Ruthless Nairobi Cartel Evicting Residents From Government Houses

A photo of the entrance to City hall, Nairobi
A photo of the entrance to City Hall, Nairobi.
Photo
Nairobi City County

A vicious cartel headed by a prison guard has taken hold of Shauri Moyo - violently extorting, coercing, fleecing and conning hapless residents hundreds of thousands of shillings - in an illegal scheme to move from the houses owned by the Nairobi County Government. 

The five-person gang is the operational arm of the faceless cartel, headed by a towering figure said to be a prison warden.

He rolls around with two lieutenants including a police officer, and the other, a man referred to as "commissioner", is said to have been until recently, a security guard.

The two moonlight in effect, as the muscle, actioning violent midnight evictions with reckless abandon.

A file image of the Nairobi County Government's houses in Shauri Moyo
A file image of the Nairobi County Government's houses in Shauri Moyo
Daily Nation

The gang seeks interested parties looking to rent or purchase the units which are owned and managed by City Hall. Then they'll approach a resident within an ultimatum: either match the new figure or move out.

The Background 

Kenya's capital, Nairobi - as with most cities - hosts several slums, which notoriously live up to a dubious reputation.  

Shauri Moyo is Nairobi’s oldest slum - dating back to the late 1930s. It's perhaps the busiest of Nairobi slums - centrally located on the left side of Jogoo Road, a busy infrastructural artery from the CBD.

Shauri Moyo is colloquial for “consult your heart" - a dilemma early Africans had to face. They had to make a choice, leave or stay as the British had divided Nairobi into settlement schemes based on racial lines.

There were first, second and third-class citizens with Europeans taking up one class, Arabs and Asians taking the second class. Africans occupied the lowest class. Shauri Moyo was earmarked for the third-class citizenry.

Shauri Moyo hosts Kenya’s largest meat joint, Burma, which was started in 1939, during WWII.  It also has the Kamukunji Grounds, a landmark feature in Kenya's political landscape.

The settlement has five villages: Burma, Juakali l, and ll, Mombasa Ndogo and Kisumu Ndogo. The slum narrative started changing in Mwai Kibaki's tenure, which started an ambitious plan to modernise informal settlements.

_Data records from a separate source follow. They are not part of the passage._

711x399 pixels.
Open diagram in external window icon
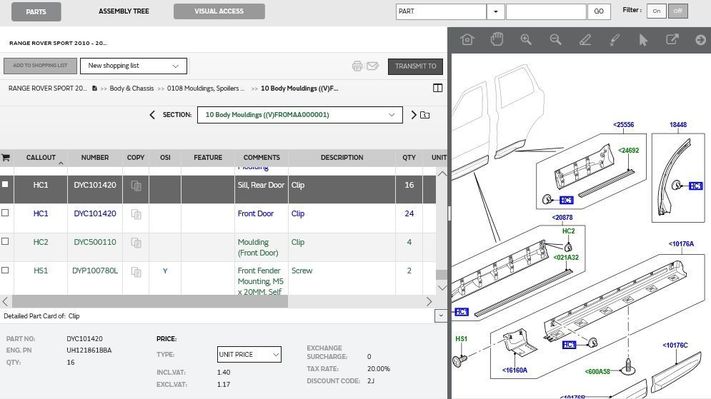pos(672,39)
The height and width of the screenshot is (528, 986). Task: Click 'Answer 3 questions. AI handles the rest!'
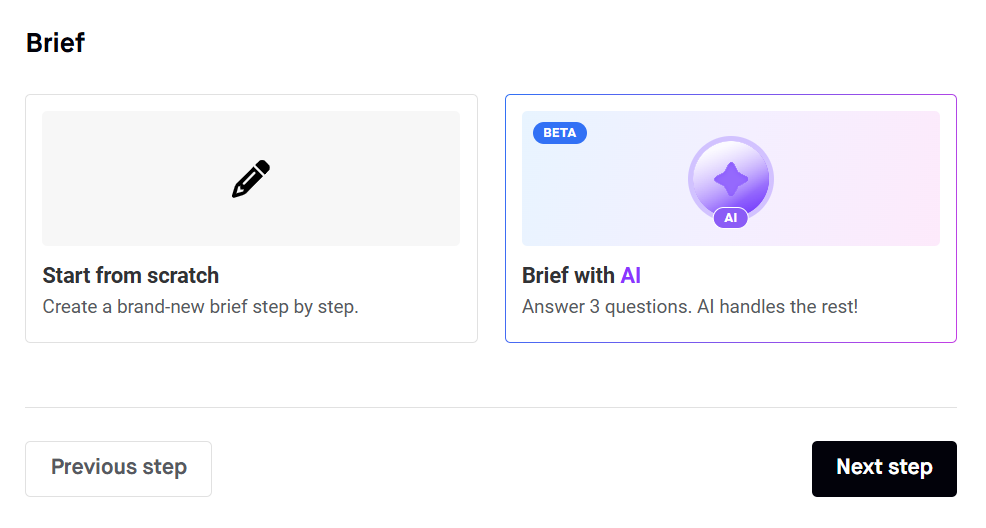tap(690, 307)
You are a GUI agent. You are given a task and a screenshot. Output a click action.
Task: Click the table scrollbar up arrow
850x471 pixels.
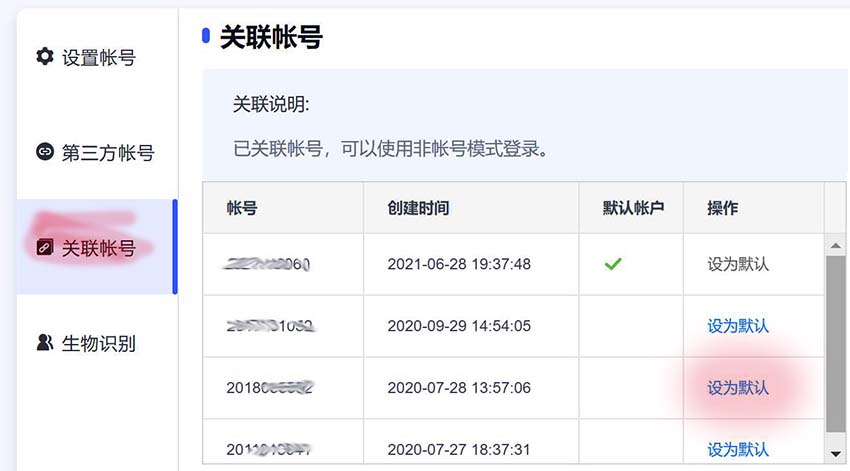(835, 246)
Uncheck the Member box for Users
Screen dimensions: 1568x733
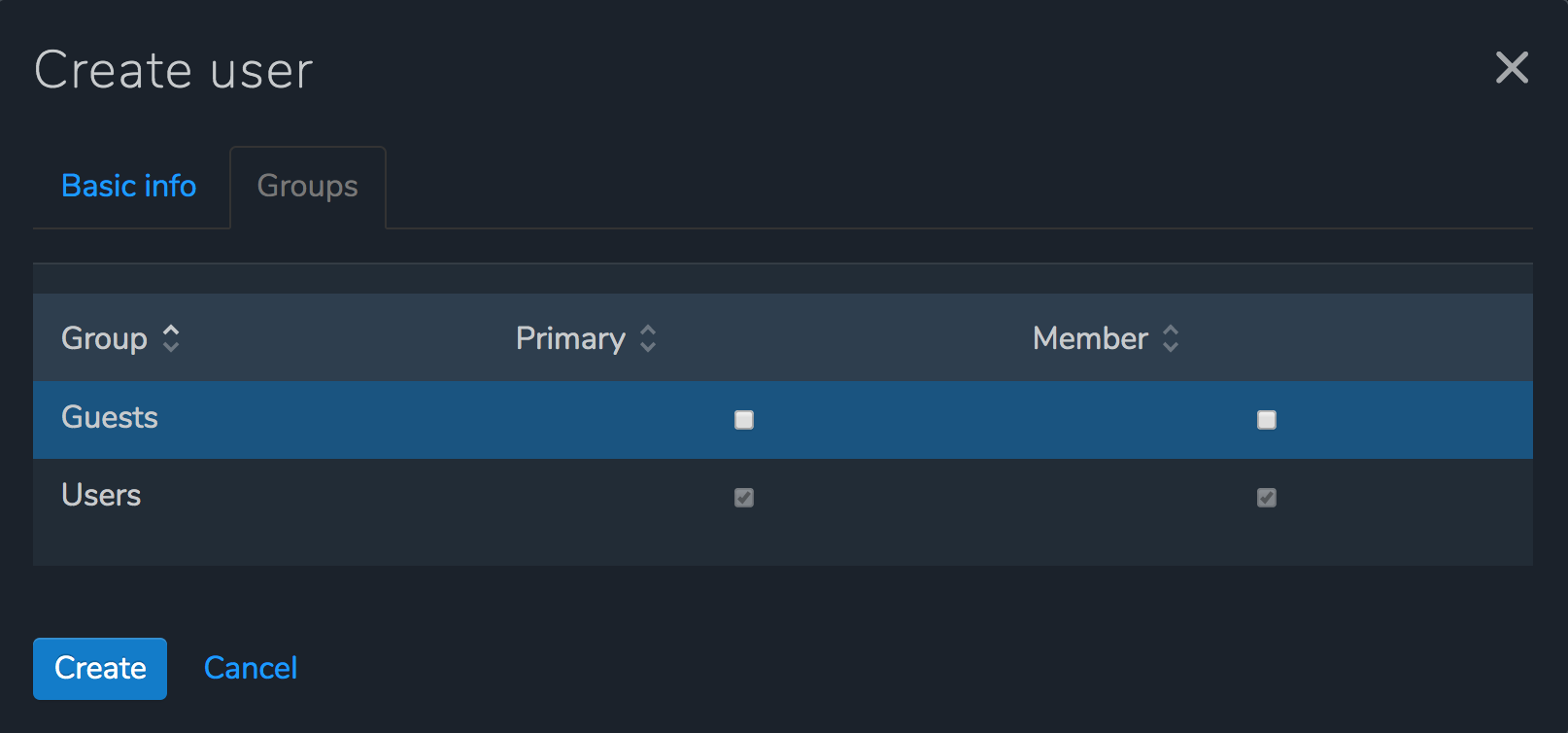pyautogui.click(x=1266, y=498)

As it was, in 2013, the County Government of Nairobi inherited the project - to undertake an urban renewal and redevelopment project that will see the construction of 100,000 new housing units in existing old public housing estates.

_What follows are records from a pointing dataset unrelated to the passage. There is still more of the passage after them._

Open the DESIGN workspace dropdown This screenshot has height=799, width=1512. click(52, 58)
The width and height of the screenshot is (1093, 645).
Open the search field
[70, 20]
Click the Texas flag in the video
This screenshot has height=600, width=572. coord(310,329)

This redevelopment project rode on the back of a County Comprehensive Urban Renewal Programme (ECURP), which involved replacing old, run-down or under-utilized areas with new developments which are properly planned with adequate transport and other infrastructure and community facilities.

Shauri Moyo slum's project began in earnest, in 2010 - on a parcel next to Jogoo Road approximately 8 acres large with a development potential of over 4,000 units of various mixes of 1bed, 2bed and 3bed units.

There's a published system of purchasing the new units in Phase I, and it began in January 2014.

Well, as it is, the government served notice in March 2014 to vacate the old council houses, to allow demolition so as to pave way for the construction of Phase II units.

Though the old residents vacated, the old housing units are still standing.

This is the loophole that the Shauri Moyo cartel attached onto, and made a cash cow out of.

Initially, the people heading the cartel started renting out the old, vacated units to new people seeking houses. After a while - as the government didn't bat an eyelid - the cartel graduated to selling the old houses.

In 2015, to buy a house council house at Shauri Moyo would cost you Ksh10,000.00, and several units were sold.

As the demand rose, that price has steadily risen to a range of between Ksh40,000 to Ksh50,000.

The problem arises in that the cartel has employed violent means to extort, coerce and manipulate the initial buyers to fork out more money for the old council units.

If an occupant ignores the demands, the cartel descends on them at midnight and carries out a forceful eviction. Much like wayward landlords.

The gang, headed by the prison guard operates in plain sight, just a spitting distance from Makongeni Police Station. They are mostly based at the roundabout that branches off to Eastleigh, near the Heshima Primary School gate. 

All reports made by victims to Makongeni Police Station keep gathering dust.

Garbage dumped on Kamukunji Road in Shauri Moyo.
Garbage dumped on Kamukunji Road in Shauri Moyo.